I vasetti che erano destinati a contenerlo erano una legione straniera.
Qualsiasi provenienza, taglia ed originale vocazione erano accettati.
Tutti, alla fine, avrebbero condiviso, in ordine sparso, lo stesso contenuto e la stessa destinazione: uno stretto scaffale nel cantinino dell'aceto.
Era un piccolo locale che si affacciava sul cortile dove si aprivano le porte delle altre cantine e della grande lavanderia.
Fino al momento in cui i vasetti sarebbero rientrati in casa per essere svuotati del loro prezioso contenuto durante l'inverno, avrebbero condiviso la stessa aria profumata d'aceto con le spesse bottiglie nere di lambrusco e le tre botticelle che contenevano il prezioso aceto di famiglia e sprigionavano il profumo.
Erano tre piccole botti di misura decrescente nelle quali maturava nel corso degli anni anni l'aceto che si consumava da generazioni in famiglia.
Il rito annuale dell'aceto, s' iniziava con il travaso del contenuto della botte mediana nella più piccola dalla quale, e solo da lei, si sarebbe spillato dall'alto il profumato liquido rosato pronto da portare in tavola.
Ogni anno d'invecchiamento rendeva l'aceto più forte e ne dimezzava il volume.
Dopo aver travasato il giovane aceto di un anno, ormai dimezzato, dalla botte grande in quella mediana appena svuotata, si poteva completare il rito versando lentamente una trentina di litri di vino bianco secco nella botte maggiore.
Tutti i travasi si svolgevano spillando, con devota circospezione, il liquido dall'alto attraverso il foro superiore,
Dorante l'operazione, era importante non turbare la preziosa madrama, depositata sul fondo di ciascuna botte, che avrebbe trasformato, con lenta maturazione, il vino bianco in un aceto rosso, forte e profumato.
In compagnia di così nobili e longeve presenze, i piccoli vasetti avevano una vita breve, ma non certo meno apprezzata, almeno da me.
Infatti, contenevano il “sapore", "savor" in dialetto emiliano.
Era una cremosa confettura dal colore bruno non troppo dolce da spalmare su di un crostino di pane o usare come ripieno in una croccante crostata.
La sua preparazione avveniva negli ultimi struggenti giorni di settembre alla fine delle lunghe vacanze estive, durante la vendemmia del lambrusco: l'uva da vino e da mosto delle nostre parti.

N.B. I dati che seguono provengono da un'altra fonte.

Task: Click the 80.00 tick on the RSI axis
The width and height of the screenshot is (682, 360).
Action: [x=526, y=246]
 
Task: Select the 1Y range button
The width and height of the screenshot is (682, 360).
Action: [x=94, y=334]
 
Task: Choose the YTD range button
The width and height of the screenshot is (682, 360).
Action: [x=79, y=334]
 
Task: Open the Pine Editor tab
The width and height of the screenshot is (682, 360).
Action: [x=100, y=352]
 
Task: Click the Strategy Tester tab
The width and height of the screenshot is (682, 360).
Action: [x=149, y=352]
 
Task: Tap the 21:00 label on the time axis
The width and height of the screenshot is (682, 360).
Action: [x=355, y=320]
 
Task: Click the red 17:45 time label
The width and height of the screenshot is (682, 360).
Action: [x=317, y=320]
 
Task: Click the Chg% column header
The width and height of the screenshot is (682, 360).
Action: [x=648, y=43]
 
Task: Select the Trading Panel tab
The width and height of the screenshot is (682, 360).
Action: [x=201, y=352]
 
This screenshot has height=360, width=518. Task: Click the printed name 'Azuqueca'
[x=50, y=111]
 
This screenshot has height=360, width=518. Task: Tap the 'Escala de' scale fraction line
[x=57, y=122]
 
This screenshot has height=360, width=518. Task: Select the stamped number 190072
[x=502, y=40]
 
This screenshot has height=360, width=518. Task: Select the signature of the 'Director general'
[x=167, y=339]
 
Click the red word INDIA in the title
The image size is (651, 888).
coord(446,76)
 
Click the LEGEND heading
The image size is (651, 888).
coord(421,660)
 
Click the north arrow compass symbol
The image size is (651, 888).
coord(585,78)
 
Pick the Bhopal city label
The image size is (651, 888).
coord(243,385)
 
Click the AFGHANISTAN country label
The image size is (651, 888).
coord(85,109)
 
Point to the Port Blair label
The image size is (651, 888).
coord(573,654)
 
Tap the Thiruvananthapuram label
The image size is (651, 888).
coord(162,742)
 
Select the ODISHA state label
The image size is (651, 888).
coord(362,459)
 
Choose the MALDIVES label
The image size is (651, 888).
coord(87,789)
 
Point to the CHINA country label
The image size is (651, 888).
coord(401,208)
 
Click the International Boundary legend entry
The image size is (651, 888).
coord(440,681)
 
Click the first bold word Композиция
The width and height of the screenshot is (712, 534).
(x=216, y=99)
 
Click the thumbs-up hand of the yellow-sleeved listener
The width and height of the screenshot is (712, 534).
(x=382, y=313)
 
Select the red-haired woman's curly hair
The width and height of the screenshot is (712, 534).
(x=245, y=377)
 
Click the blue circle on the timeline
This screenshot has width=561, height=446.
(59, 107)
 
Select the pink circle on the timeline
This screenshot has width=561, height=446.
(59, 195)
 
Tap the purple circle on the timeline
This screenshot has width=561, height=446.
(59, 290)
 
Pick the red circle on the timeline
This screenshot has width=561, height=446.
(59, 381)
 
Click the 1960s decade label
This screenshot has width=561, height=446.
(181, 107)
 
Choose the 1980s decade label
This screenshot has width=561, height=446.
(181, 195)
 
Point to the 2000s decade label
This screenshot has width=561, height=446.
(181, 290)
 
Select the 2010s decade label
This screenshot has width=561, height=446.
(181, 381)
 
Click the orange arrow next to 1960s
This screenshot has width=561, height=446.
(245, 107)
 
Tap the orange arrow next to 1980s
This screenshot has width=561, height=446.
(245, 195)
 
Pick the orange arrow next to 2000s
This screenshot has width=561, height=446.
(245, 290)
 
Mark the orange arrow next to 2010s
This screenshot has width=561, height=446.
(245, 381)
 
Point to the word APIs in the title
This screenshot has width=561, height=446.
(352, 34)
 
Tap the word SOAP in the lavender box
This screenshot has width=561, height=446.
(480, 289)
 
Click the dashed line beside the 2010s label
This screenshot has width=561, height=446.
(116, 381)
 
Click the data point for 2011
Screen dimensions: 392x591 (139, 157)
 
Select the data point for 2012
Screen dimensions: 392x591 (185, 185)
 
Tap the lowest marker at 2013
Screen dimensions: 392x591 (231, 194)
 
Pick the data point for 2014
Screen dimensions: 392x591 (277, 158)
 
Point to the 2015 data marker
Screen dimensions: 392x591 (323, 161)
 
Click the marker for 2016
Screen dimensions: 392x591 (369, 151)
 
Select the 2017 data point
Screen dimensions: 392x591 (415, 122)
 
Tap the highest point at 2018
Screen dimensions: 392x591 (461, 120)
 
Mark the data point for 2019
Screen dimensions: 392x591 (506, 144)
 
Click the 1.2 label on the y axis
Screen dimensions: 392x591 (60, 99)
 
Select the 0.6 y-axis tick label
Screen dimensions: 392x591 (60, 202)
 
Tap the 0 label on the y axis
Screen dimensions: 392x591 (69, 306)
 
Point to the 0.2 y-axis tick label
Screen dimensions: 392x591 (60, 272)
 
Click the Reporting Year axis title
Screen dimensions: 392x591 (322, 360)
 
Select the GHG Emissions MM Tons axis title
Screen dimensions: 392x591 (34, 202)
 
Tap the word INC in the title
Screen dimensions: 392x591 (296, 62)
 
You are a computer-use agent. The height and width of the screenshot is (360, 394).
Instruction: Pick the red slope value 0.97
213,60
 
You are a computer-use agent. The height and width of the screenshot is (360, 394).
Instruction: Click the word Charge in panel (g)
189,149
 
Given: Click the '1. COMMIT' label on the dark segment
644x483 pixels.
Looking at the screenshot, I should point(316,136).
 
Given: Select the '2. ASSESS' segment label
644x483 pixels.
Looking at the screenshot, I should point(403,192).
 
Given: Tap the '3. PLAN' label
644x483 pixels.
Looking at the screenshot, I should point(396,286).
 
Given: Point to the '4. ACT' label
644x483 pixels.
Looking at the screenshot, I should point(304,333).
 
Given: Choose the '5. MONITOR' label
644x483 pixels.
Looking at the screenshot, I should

Anche io avevo partecipato alla vendemmia raggiungendo al tramonto il podere di famiglia a Fossoli, dove avevamo bei filari di vite sostenuta da olmi, secondo la tradizione secolare rispettata nelle nostre campagne.
All'ora di cena, quando ero bambino, Luisa ed io tornavamo a casa con un fiasco di latte tiepido appena munto, e una sporta d'uva appena vendemmiata.
I grappolini, ancora tiepidi di sole, erano dolcissimi da mangiare a morsi sporcandosi la faccia del loro succo zuccheroso, ma bisognava lasciarne per fare la sapa.
La sapa, saba in dialetto, è uno sciroppo denso, molto dolce e dal colore scuro che può essere bevuto diluendolo nell'acqua oppure, allo stato puro, può essere usata per dare un sapore delizioso alla neve raccolta in una tazza, quando è ancora bianchissima e soffice, appena dopo una nevicata.
Per ottenere la saba bisogna fare bollire per ore il mosto fino a quando il suo volume iniziale non si è ridotto di due terzi.
A questo punto, mentre è ancora calda, anziché imbottigliarla, si può adoperarla per preparare il savor aggiungendovi cubetti di pere, mele cotogne, mele, scorzette di limone e arancio seccate e gherigli di noce sminuzzate.
Il preparato deve continuare a bollire per ore fino ad ottenere una confettura densa e scura pronta per essere trasferita, ancora calda, nei vasetti di vetro.
Fortunatamente, al bambino di casa restava da raschiare il fondo del grosso tegame sul quale si era attaccato un velo un po' bruciato di savor ancora caldo e squisito: il sapore delle vacanze ormai finite e del malinconico ritorno nella grande città.